What, then, would moderate voters actually like the next president to accomplish? By wide margins, Democratic primary voters tend to tell pollsters that they would prefer a candidate who will take a new and different approach from former President Barack Obama. But moderate and conservative Democrats are more evenly split, with much greater numbers saying they’d like to return to the way things were four years ago.

This is driven in part by black moderates’ allegiance to Mr. Obama’s legacy, pointing to a possible source of durability for Mr. Biden’s support among the crucial, African-American portion of his base.
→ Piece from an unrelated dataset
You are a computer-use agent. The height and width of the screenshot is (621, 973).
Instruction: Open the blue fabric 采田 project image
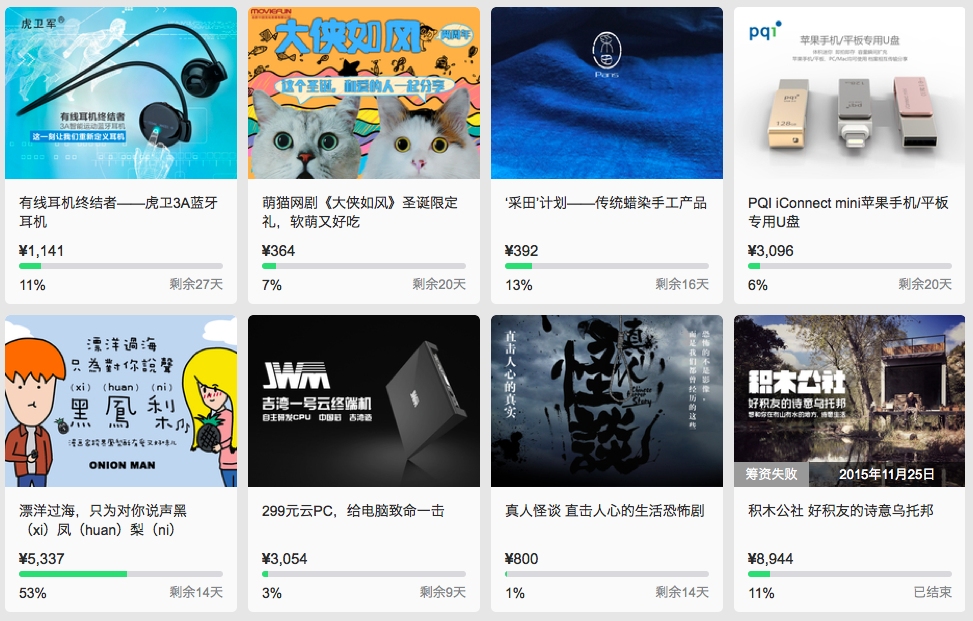click(x=607, y=93)
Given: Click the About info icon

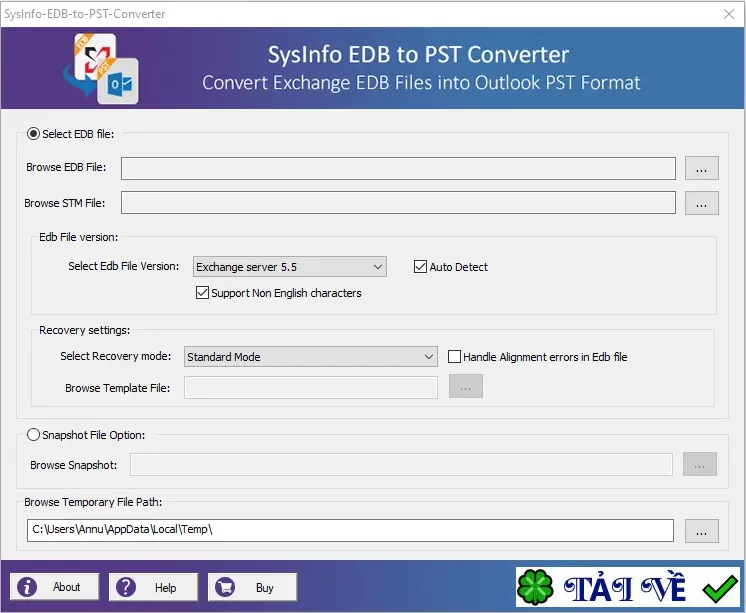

And it also points to the changing demographics of the moderate vote itself. As the white Democratic electorate has grown more liberal and more highly educated, the party’s moderate bloc has become increasingly diverse. For the first time ever, moderate and conservative Democrats are now roughly as likely to be nonwhite as they are to be white.

Even among younger voters, people of color are less likely to call themselves very liberal than their white counterparts.

Black voters are expected to make up a quarter of all Democratic primary voters next year, a higher share than ever before — and in the 2016 Democratic primaries, half of black voters identified as moderate or conservative. About two-fifths of Latino voters did.

Latino voters have grown more solidly Democratic in recent decades, and they are expanding as a voting bloc: The number of new Latino voters registering rose threefold between 2014 and 2018, according to an analysis by Voto Latino, a media and advocacy group for Latino voters. Pew has predicted that Hispanics will make up the largest nonwhite group of voters in 2020.

Meanwhile, white voters without college degrees — who are the most likely white voters to call themselves moderate — are increasingly defecting to Mr. Trump’s Republican Party. If trends continue, they may make up less than a quarter of the Democratic primary electorate next year.

There are other potential misconceptions about moderate voters to dispel. Just because they are less ideological does not mean moderates are less engaged: In a Quinnipiac University poll last month, three in five moderate and conservative Democratic voters said they were paying close attention to the campaign — slightly higher than the share of liberal Democrats.

And while many young people do identify as liberals, it is in fact voters under 50 who are most likely to say they are moderate.